Leave every image behind and restate the data word for word.

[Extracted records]
*** Begin section ***

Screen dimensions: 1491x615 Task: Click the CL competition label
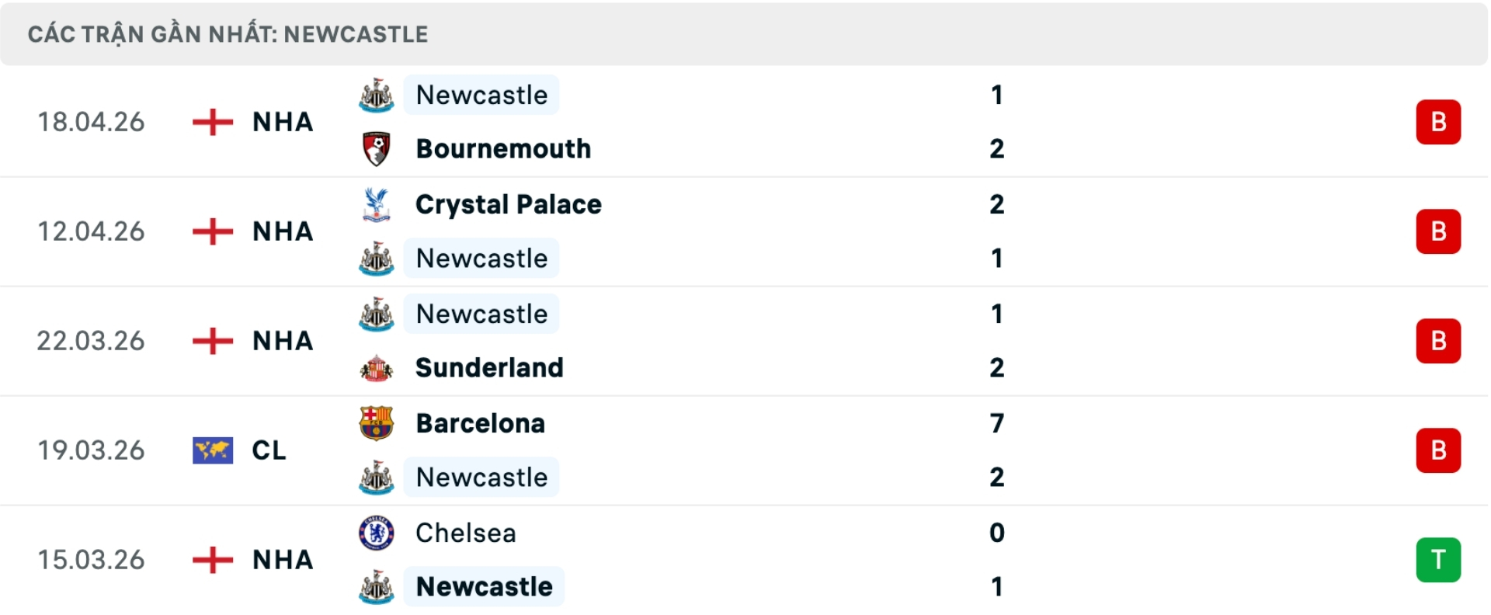269,450
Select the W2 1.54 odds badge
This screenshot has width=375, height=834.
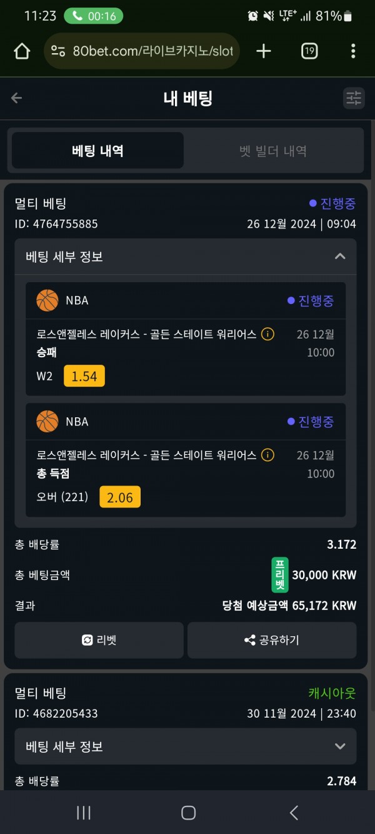point(84,376)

*** End section ***

» **Solution for this task**
Screen dimensions: 1491x615 Task: Click the CL competition label
269,450
Select the W2 1.54 odds badge
This screenshot has width=375, height=834.
point(84,376)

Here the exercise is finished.